Exercise aim :: Copy the listing verbatim, excluding any images found in it.
[[ Given records open ]]
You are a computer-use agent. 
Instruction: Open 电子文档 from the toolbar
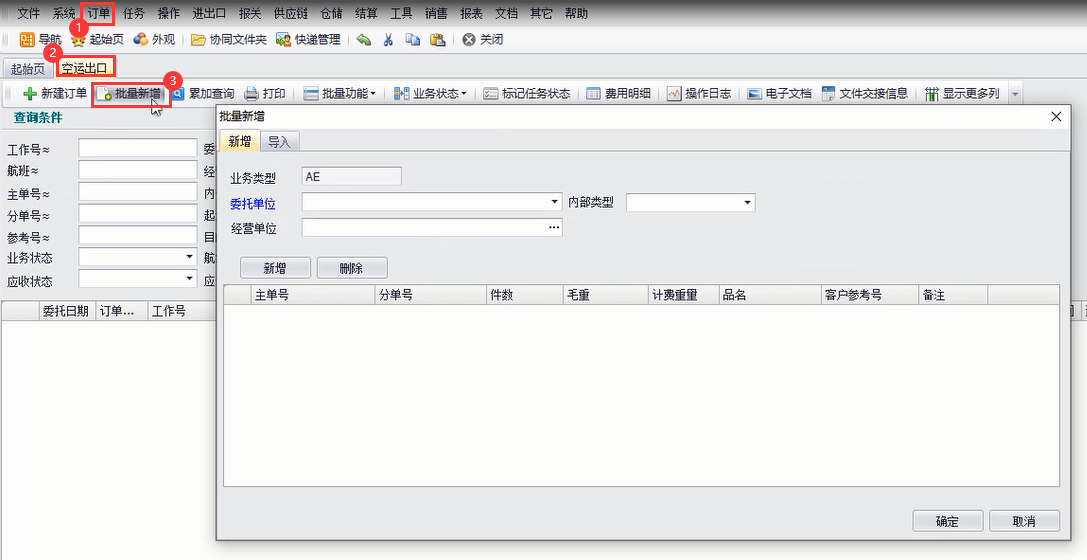coord(756,94)
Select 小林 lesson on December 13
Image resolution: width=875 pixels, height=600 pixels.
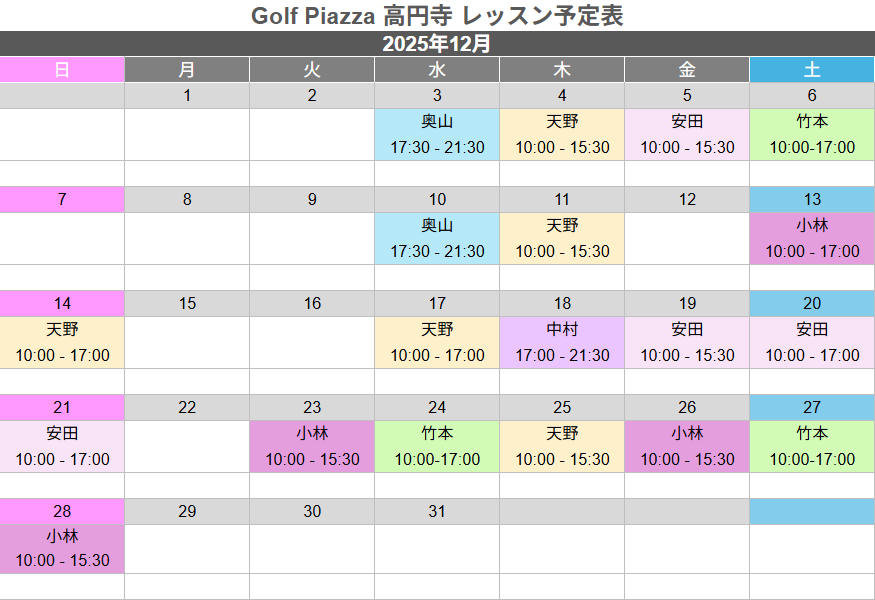(812, 239)
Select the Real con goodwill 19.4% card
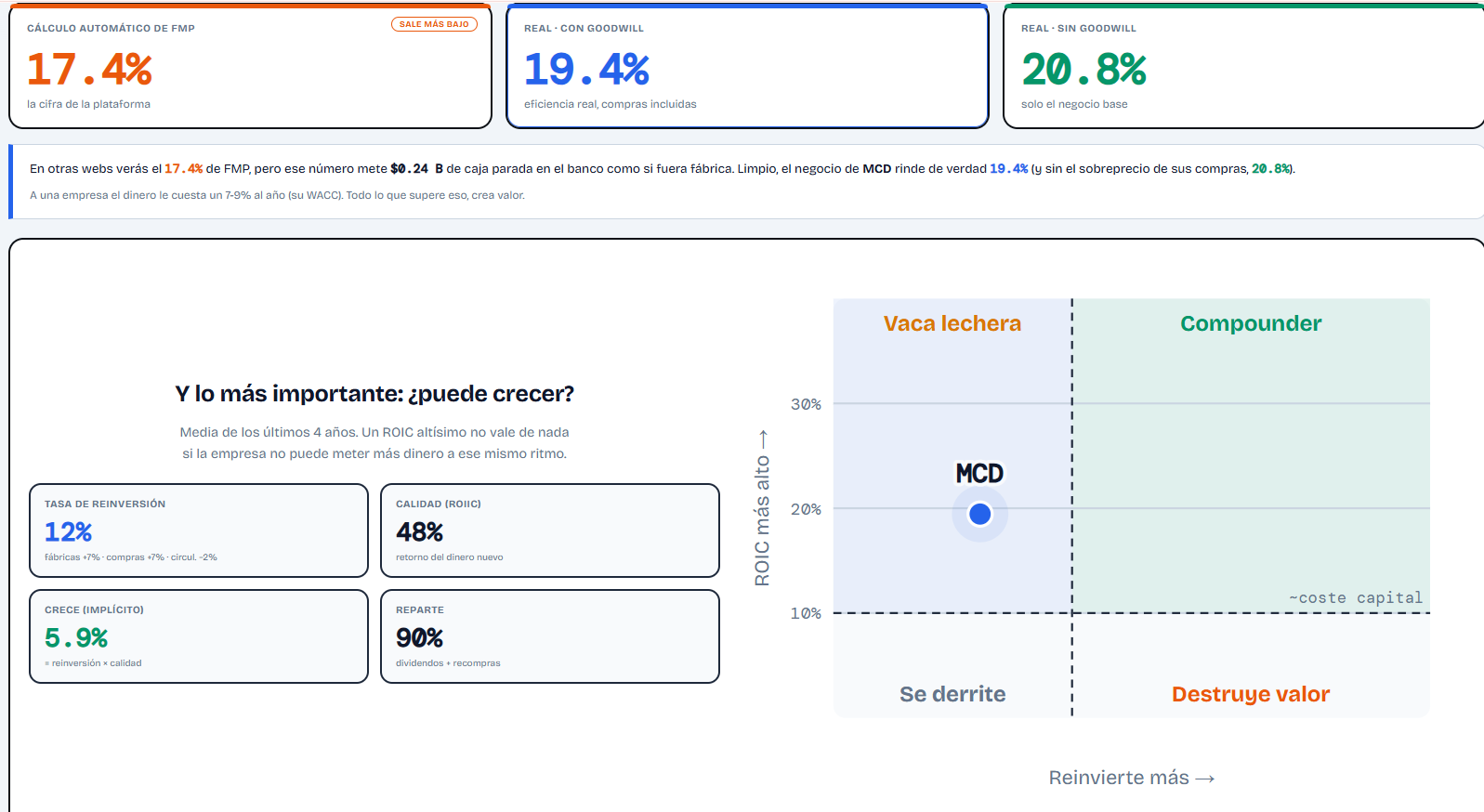This screenshot has height=812, width=1484. (x=747, y=66)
[[ Given records closed ]]
Reply ::
You are a computer-use agent. 
Instruction: Open 电子文档 from the toolbar
coord(756,94)
Select 小林 lesson on December 13
Image resolution: width=875 pixels, height=600 pixels.
(812, 239)
Select the Real con goodwill 19.4% card
This screenshot has height=812, width=1484. (x=747, y=66)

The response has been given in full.